Similar to the expansion of the chemical space (more compounds and more descriptors, e.g., enlarge the table in Fig. 1)), novel free applications and open-source methods to generate visual representations of the chemical space are emerging and evolving. Recent developments include CSNs, TMAPs, GTMs, Constellation plots, and ChemMaps. Virtual reality has started to facilitate the interactive exploration of chemical spaces. Some of these visualization tools have been implemented in freely available websites that enable the browsing of chemical spaces. Several methodologies aim to assist the analysis of SP(A)Rs and identity promising regions or clusters of compounds in chemical space.

Despite numerous open-source and easily accessible ways to calculate molecule descriptors, the user has to pay close attention (rational use) by preparing -curating—the compounds and then generating appropriate descriptors relevant to the problem in question.
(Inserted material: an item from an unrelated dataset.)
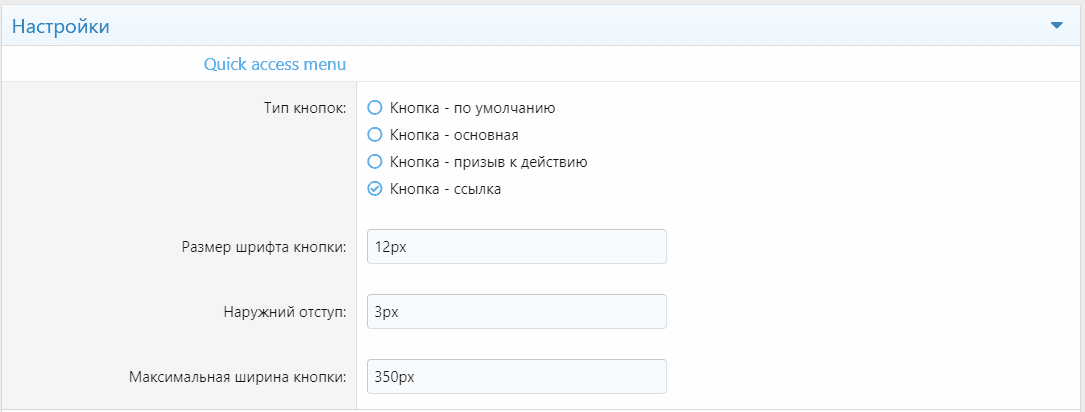Screen dimensions: 1085x412
Task: Open the Quick access menu tab
Action: pyautogui.click(x=275, y=64)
Considering the large chemical databases and large sets of descriptors available: one of the first and critical questions is defining the chemical space to be explored by focusing on the type of compounds of interest and the type of descriptors. In several drug discovery applications, the choice of compounds and descriptors is dynamic: an iterative process where one explores different compounds and various descriptors that best suit the work goals.

We also want to encourage students, newcomers to the field, and users of free and easy-to-use tools and websites to properly use and interpret the concept of chemical space. Based on the topics discussed from this Perspective, chemical space is a subjective and complex notion and goes beyond nice and colorful graphs. Along these lines, we encourage that the newcomers to the field select the methods for the right reasons and not because they are "popular." Instead, because the methods are thoroughly validated and properly documented. The interested reader is referred to the Opinion manuscript "Rationality over fashion and hype in drug design," where this and related points are discussed in more detail, and it is open for discussion with the scientific community [34].